Was schweißt Familien zusammen? Und woran liegt es, dass es Geschwister gibt, die auch als Erwachsene noch wie Freunde miteinander durchs Leben gehen? Nicht immer einer Meinung, nicht dieselben Wege und doch mit einer freundschaftlichen Verbundenheit?

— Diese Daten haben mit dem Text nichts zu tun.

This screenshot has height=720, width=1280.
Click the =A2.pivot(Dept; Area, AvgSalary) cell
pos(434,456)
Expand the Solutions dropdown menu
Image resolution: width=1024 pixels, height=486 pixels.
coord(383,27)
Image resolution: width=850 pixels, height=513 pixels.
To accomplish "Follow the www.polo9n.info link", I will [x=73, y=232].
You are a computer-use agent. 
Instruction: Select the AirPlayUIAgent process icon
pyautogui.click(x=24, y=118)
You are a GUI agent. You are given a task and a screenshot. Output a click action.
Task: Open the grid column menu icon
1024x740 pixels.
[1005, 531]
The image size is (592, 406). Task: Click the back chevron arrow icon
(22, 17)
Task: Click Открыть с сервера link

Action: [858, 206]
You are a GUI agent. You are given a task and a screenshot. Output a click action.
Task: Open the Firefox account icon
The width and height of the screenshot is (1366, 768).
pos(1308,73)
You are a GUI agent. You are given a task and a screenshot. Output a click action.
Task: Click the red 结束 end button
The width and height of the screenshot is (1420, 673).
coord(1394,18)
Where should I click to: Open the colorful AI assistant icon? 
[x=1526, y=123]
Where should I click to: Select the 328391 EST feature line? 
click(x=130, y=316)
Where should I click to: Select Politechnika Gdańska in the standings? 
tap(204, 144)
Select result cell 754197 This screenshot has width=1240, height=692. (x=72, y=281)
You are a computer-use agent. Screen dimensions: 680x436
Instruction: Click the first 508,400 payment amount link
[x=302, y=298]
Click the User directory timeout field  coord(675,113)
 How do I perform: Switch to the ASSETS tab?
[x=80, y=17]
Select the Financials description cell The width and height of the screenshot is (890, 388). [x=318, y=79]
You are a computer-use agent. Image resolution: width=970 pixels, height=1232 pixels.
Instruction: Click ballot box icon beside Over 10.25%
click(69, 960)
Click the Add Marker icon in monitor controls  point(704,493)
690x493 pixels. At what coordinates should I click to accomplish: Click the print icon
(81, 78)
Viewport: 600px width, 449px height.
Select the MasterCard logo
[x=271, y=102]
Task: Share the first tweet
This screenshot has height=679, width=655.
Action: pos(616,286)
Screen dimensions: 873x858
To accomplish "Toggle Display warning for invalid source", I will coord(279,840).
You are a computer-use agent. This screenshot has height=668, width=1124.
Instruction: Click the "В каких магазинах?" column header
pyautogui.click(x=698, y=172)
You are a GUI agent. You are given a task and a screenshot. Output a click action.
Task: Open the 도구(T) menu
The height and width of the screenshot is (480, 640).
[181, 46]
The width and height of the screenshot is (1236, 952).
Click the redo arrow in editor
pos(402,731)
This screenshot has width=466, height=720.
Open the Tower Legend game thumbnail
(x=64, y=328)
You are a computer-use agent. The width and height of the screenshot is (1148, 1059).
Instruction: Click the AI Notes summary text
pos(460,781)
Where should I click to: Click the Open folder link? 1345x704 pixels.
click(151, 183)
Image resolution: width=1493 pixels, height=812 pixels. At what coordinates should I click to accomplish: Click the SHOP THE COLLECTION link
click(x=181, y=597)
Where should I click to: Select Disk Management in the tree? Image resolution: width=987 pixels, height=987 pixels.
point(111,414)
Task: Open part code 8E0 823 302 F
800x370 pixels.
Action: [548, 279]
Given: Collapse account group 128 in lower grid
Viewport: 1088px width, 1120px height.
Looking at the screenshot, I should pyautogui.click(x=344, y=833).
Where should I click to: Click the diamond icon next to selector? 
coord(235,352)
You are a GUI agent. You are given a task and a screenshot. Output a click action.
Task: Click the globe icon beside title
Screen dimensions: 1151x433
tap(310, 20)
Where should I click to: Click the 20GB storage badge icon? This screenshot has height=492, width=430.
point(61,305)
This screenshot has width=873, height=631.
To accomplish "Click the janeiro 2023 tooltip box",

Meine Große kommt heute Abend raus, sie kann nicht schlafen, sorgt sich. Wir reden, ich versuche sie zu trösten. Da steht meine Mittlere plötzlich auch im Raum und will wissen, warum ihre große Schwester noch wach ist. Meine Große erzählt und meine Mittlere nimmt sie an die Hand: „Komm, wir legen uns ins große Bett (Ehebett) und hören was an.“ Ich erlaube es, weil wir auch im Reden nicht auf den Grund der Sorgen kommen. Als die Geschichte bei spotify zu Ende ist und ich die beiden auffordere ins Bett zu gehen, klappen sie das Bett meiner Großen aus. Dort soll heute die Schwester mit schlafen. Dann würde es ihr besser gehen. Gesagt, getan. Als ich gerade noch einmal nach ihnen schaue, schlafen sie. Dicht nebeneinander mit ruhigen gleichmäßigen Atemzügen. Sie können auch anders. Dann, wenn das Verhalten der anderen provoziert, Unmut und Ärger oder Verletzung auslöst. Dann kann es laut werden zwischen den beiden. Ich hoffe, dass sie lernen, dass sie einander vertrauen können, in ihrer Unterschiedlichkeit sich gegenseitig ergänzen und unterstützen können. Dass diese Verbundenheit bleibt durch all die unterschiedlichen Lebensphasen hindurch… Heute Abend bin ich dankbar für dieses schöne Bild meiner beiden Töchter kurz vor dem Einschlafen. Es ermutigt mich!